Dove va la Turchia? Viene verso l’Europa o sta per essere risucchiata
dal mondo islamico? E che tipo di Islam sarà quello turco, moderato e dialogante come lo è oggi quello di Erdogan o pericolosamente
simile a quello iraniano e pakistano? Questi interrogativi si rincorrono e si accavallano da mesi nelle diplomazie occidentali e nel mondo dei mass media. Prima e dopo il referendum costituzionale del 12 settembre. La risposta di un analista turco di grande lucidità ed esperienza come Soli Ozel è che i timori occidentali sono in gran parte infondati. Per Ozel la Turchia, che sta crescendo a una velocità tripla rispetto ai Paesi europei, sta semplicemente cercando di svolgere un ruolo autonomo nell’area. L’ambizione è quella di diventare una “potenza regionale” in grado di dialogare alla pari sia con l’Occidente che con il Medio Oriente, con l’Iran in particolare. Ci riuscirà o no? Molto dipende anche da quello che faranno gli altri protagonisti della scena mondiale, a partire dall’Europa.
Questo numero di east si occupa anche di un altro tema di portata storica: la Cina che comincia a scioperare. Non occorrono molte parole per dire che le conseguenze di una simile tendenza, qualora prendesse piede e non venisse stroncata sul nascere, sarebbero incalcolabili per tutto il mondo globalizzato.

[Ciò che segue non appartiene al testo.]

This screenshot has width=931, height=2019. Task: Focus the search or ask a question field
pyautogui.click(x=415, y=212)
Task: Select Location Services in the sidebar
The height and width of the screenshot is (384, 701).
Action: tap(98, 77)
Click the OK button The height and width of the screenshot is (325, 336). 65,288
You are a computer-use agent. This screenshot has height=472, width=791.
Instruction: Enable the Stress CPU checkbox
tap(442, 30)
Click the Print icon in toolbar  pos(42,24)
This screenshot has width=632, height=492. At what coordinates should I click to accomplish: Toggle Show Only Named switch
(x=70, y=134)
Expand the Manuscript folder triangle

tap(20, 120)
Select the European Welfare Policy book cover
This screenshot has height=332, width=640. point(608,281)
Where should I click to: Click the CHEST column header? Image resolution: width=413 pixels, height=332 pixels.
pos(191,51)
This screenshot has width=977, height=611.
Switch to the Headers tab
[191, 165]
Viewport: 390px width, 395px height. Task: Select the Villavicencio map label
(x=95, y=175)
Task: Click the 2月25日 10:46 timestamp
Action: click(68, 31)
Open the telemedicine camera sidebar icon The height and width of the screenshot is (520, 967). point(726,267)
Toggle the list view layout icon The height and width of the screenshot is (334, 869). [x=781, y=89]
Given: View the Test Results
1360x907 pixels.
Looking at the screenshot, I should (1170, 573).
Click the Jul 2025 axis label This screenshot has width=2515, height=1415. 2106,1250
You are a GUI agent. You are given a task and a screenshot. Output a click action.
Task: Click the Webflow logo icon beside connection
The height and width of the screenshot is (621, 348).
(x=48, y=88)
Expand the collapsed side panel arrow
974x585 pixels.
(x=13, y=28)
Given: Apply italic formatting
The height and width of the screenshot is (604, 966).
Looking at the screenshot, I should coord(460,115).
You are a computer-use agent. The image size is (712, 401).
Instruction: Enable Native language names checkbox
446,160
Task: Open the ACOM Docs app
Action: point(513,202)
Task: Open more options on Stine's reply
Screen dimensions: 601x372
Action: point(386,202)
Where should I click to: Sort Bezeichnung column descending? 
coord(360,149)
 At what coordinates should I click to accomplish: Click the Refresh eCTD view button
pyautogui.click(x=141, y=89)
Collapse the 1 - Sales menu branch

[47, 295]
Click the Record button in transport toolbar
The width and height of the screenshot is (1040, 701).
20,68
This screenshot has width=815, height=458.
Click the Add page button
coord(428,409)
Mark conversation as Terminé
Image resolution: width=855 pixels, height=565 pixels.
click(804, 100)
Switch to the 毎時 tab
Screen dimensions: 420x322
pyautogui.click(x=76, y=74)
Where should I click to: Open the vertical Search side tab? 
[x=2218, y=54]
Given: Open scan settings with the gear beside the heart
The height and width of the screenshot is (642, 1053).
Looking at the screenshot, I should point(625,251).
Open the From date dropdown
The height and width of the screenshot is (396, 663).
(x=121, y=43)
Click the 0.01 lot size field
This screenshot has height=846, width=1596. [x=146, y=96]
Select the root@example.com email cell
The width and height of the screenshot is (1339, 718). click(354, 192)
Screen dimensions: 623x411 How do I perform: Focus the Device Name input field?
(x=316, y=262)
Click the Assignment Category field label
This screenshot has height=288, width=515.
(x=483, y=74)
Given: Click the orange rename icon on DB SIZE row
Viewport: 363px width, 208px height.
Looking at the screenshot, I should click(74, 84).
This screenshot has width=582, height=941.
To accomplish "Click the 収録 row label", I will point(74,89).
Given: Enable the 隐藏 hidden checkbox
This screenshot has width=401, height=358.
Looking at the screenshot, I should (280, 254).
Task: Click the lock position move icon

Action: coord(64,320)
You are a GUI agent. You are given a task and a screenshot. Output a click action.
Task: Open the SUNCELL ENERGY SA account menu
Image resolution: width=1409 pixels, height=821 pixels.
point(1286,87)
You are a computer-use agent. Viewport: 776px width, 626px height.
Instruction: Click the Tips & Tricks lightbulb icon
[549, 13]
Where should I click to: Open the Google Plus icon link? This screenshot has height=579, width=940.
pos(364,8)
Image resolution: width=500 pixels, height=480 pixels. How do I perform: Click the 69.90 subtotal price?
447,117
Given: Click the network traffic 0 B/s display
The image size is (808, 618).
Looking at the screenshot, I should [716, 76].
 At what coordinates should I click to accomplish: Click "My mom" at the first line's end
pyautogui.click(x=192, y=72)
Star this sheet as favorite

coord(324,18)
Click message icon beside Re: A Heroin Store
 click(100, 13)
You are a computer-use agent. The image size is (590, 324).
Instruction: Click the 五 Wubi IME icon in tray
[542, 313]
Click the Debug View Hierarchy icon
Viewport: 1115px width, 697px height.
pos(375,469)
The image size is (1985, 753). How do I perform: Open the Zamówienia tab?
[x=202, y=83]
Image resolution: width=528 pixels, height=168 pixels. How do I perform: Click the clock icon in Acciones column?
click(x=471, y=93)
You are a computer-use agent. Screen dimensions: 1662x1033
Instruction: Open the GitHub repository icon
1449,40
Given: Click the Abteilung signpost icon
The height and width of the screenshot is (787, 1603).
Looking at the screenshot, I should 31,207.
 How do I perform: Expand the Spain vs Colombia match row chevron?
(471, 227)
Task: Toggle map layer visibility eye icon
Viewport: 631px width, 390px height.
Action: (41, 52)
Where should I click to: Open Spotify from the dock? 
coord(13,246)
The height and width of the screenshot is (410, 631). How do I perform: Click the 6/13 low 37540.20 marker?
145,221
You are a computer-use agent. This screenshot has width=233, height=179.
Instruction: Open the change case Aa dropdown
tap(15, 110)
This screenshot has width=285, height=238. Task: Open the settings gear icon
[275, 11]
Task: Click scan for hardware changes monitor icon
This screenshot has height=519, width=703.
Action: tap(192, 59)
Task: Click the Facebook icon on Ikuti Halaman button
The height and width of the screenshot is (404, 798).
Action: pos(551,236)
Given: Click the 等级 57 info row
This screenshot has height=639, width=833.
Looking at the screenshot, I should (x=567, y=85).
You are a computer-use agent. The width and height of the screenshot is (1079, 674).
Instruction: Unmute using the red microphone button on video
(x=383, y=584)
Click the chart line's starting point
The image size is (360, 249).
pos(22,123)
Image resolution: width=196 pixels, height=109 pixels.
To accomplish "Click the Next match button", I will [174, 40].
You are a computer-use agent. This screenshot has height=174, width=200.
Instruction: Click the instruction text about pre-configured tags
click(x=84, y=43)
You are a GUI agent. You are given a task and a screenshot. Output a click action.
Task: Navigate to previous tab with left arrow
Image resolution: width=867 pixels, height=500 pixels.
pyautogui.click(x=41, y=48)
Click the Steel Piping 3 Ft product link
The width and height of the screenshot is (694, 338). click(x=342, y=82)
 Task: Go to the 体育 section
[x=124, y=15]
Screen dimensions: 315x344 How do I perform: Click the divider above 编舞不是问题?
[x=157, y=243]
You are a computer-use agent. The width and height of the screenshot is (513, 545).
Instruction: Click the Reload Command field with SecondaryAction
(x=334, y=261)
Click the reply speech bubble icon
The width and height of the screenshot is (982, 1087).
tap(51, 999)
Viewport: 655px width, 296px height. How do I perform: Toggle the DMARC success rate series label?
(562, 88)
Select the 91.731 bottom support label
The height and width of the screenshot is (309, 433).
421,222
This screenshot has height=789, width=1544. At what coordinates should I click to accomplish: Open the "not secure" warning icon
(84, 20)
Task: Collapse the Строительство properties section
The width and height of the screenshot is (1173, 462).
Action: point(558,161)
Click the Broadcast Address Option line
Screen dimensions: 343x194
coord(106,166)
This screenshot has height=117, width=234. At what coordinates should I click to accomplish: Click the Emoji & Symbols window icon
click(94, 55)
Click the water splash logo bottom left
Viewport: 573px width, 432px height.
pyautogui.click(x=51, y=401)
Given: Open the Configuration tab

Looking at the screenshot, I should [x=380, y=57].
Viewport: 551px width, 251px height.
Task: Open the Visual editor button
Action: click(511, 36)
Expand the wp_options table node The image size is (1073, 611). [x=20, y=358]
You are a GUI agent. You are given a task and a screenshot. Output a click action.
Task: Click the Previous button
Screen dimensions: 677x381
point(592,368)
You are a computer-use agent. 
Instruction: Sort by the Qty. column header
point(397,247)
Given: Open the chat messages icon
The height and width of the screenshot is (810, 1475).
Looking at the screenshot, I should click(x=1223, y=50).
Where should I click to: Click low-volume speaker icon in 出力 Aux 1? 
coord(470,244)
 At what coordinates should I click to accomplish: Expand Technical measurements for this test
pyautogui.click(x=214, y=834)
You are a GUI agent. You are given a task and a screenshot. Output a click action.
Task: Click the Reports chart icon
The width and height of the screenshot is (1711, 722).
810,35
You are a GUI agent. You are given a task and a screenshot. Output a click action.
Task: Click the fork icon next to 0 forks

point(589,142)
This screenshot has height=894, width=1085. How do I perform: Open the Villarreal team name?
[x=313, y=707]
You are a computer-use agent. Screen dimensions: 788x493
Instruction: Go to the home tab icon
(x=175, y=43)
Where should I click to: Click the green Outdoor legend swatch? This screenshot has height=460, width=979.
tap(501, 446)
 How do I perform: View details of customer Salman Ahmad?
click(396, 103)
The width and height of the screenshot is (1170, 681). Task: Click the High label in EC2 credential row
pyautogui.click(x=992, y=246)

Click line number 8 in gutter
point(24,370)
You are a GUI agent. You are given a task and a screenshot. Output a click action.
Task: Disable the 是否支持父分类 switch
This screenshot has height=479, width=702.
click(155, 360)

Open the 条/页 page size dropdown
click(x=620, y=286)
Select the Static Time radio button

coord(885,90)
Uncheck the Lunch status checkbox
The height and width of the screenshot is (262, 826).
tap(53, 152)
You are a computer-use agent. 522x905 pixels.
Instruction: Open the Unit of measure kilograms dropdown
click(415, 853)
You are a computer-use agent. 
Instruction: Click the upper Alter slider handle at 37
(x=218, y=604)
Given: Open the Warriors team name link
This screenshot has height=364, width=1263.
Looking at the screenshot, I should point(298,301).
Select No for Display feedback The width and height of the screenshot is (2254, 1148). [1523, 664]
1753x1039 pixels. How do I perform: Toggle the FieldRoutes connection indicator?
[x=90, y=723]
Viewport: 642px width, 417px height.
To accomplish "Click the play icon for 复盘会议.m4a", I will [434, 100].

Il Dossier è invece dedicato ai flussi e ai riflussi demografici. Non è la prima volta che la rivista se ne occupa, ma è certamente la prima volta che lo fa guardando non tanto all’oggi quanto al medio e lungo termine. Tra i reportage meritano una segnalazione quelli di Matteo Tacconi sulla guerra dell’oppio e di Antonio Picasso sui cristiani copti egiziani.
Infine una piccola rettifica. Sul numero scorso, nel breve testo di accompagnamento del portfolio fotografico di Monika Bulaj, si parla di “sciiti” anziché di “sciti” con una sola i. Si è trattato di un refuso. All’epoca degli achemenidi non c’era ancora l’Islam e nemmeno la sua minoranza sciita.